Research Handbooks in Business and Management series
Edited by Myron D. Fottler, Donna Malvey and Donna J. Slovensky
Medical errors in the United States engender national economic and policy concerns as well as affecting individuals and organizations. The financial and human costs associated with medical errors in the US have recently been estimated at $17.1 billion (Van Den Bos et al., 2011) and between 210 000 and 400 000 patient deaths (James, 2013) each year. Medical error and its flip side, patient safety, have been of concern among healthcare providers for many years, but did not emerge as national policy issues until the late twentieth century.

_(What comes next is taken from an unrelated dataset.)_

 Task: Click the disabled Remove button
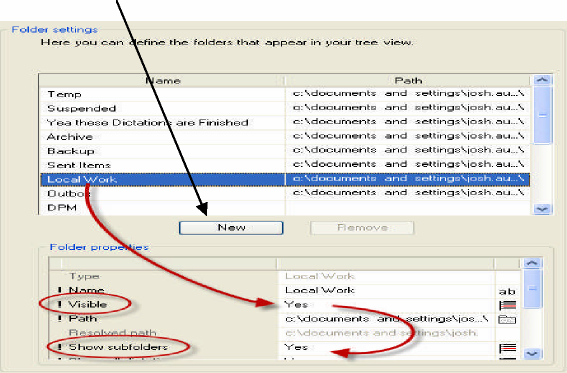click(362, 228)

Occasional articles appeared in the research literature and trade press, but they rarely engendered sufficient attention or controversy to get the populace involved in advocating for system-wide improvements. Public records concerning medical data date back at least 500 years when weekly lists of deaths from the plague were enumerated in England. The oldest Bill of Mortality extant, thought to be from 1512, records the deaths of 66 unnamed persons, 34 of whom died from the plague; the cause of death for the other 32 was not specified (Schulz, 2014). From such beginnings as these simple lists, the legal death certificate and the electronic medical record (EMR) have evolved. Data concerning deaths from medical error, whether avoidable (for example, administering penicillin to an individual known to be allergic) or unavoidable (for example, an unforeseen adverse drug event) began to appear in the late twentieth century.